→ **Short problem**
Return each line of the data below that contains the word "Click".

→ **Supplied material**
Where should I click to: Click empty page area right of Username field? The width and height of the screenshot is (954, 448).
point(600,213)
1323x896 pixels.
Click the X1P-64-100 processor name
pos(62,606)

--

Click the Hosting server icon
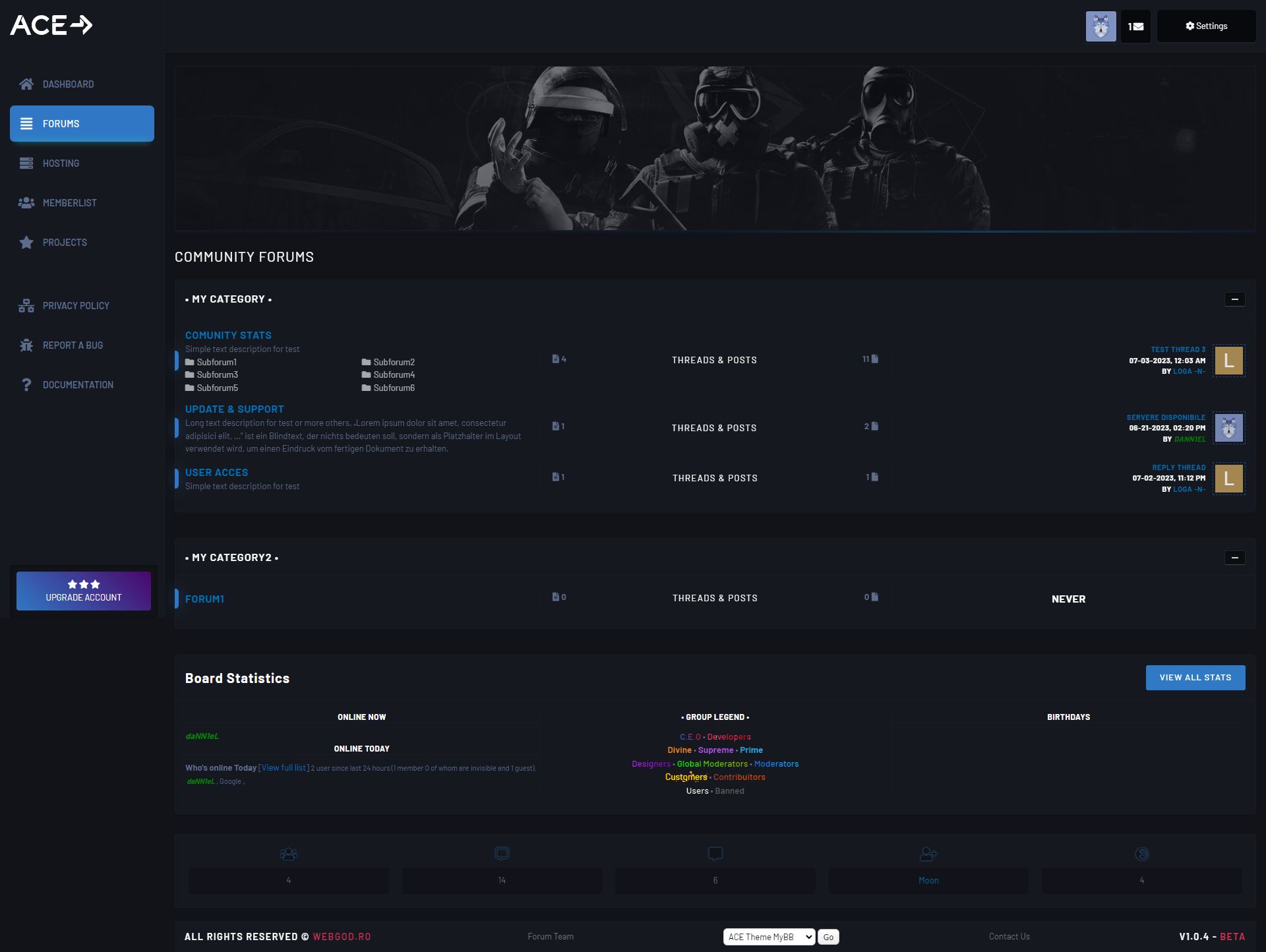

→ **Final answer**
Where should I click to: Click empty page area right of Username field? The width and height of the screenshot is (954, 448).
Click the X1P-64-100 processor name
Click the Hosting server icon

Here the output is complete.